Prominences consist of partially ionized gas at chromospheric temperatures of ~10,000 K at heights of 10--30 Mm above the photosphere - heights normally associated with fully-ionized 1,000,000 K coronal plasma. Quiescent prominences (QPs) occur primarily at high latitudes over the polarity inversion line (PIL) between network patches of opposite polarity. Hinode/SOT observations to date show that QPs are highly dynamic with vertical downflows confined in narrow "streams", intermittent turbulent upflows seen in the form of dark plumes rising through the bright prominence emission (Berger et al., 2008), vortex flows that can span several Mm in diameter, and occasional large "bubble" instabilities that can temporarily disrupt the large-scale structure of the prominence (deToma et al. 2008). Understanding prominence dynamics, and in particular instability modes, is crucial to further study of Coronal Mass Ejections, the cores of which often contain prominence mass launched within the CME.
This HOP seeks to understand further the structure and dynamics of QPs, and in particular the origin of the dark turbulent upflows and large bubble instabilities. Berger et al. (2009) have established that a magnetic Rayleigh-Taylor instability is the mechanism responsible for plume formation.
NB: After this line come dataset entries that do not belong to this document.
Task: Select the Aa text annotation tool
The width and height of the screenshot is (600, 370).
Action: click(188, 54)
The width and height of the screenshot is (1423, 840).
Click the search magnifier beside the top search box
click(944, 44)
In this finding, the plumes are generated from cavities that emerge from below the prominence and then undergo RT instability on the cavity/prominence interface. The larger bubbles are cavities that do not undergo RT instability for some as-yet-unknown reason. The cavities/bubbles are currently thought to be emerging twisted flux ropes but this remains to be observationally verified. We also speculate that the cavities/bubbles are thermally enhanced regions such that the buoyancy driving the RT instability is both magnetic and thermal in origin.
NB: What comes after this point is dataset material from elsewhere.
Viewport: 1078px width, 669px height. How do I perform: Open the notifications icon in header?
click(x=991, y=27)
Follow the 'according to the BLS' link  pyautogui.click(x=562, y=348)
Due to the limited wavelength choices in the Hinode/SOT instrument, we seek coordinated observations with the TRACE, SOHO/SUMER and STEREO/SECCHI instruments in order to achieve an expanded spectral range and thus measure the temperature and density in the cavities/bubbles. TRACE will provide 171A and/or 195A absorption images, SUMER will provide high spectral resolution scans in transition region lines such as C III 1175A, and SECCHI will provide high cadence He II 304A movies.The use of ground-based telescopes such as the Swedish Solar Telescope (SST) and Dutch Open Telescope (DOT) on La Palma allow the possibility of higher spatial resolution (SST) and cadence observations than can be achieved with SOT.
This HOP should be used for prominences on the limb. It should be coordinated with HOP 139 which observes filaments on the disk. The ideal sequence would thus be to track a filament from disk center using HOP 139 and then switch to HOP 73 when the filament becomes a prominence above the limb.
Note that as of December 2009 we have removed the on-disk component of this HOP in favor of HOP 139.
Berger, T. E. et al., ApJ, 676, L89, 2008.
Berger, T. E. et al., ApJ, submitted 2009.
Bommier, V. et al., SolPhys, 154, 231, 1994.
De Toma, G. et al., ApJ Letters, submitted, 2008.
Merenda, L. et al., ApJ, 642, 554, 2006.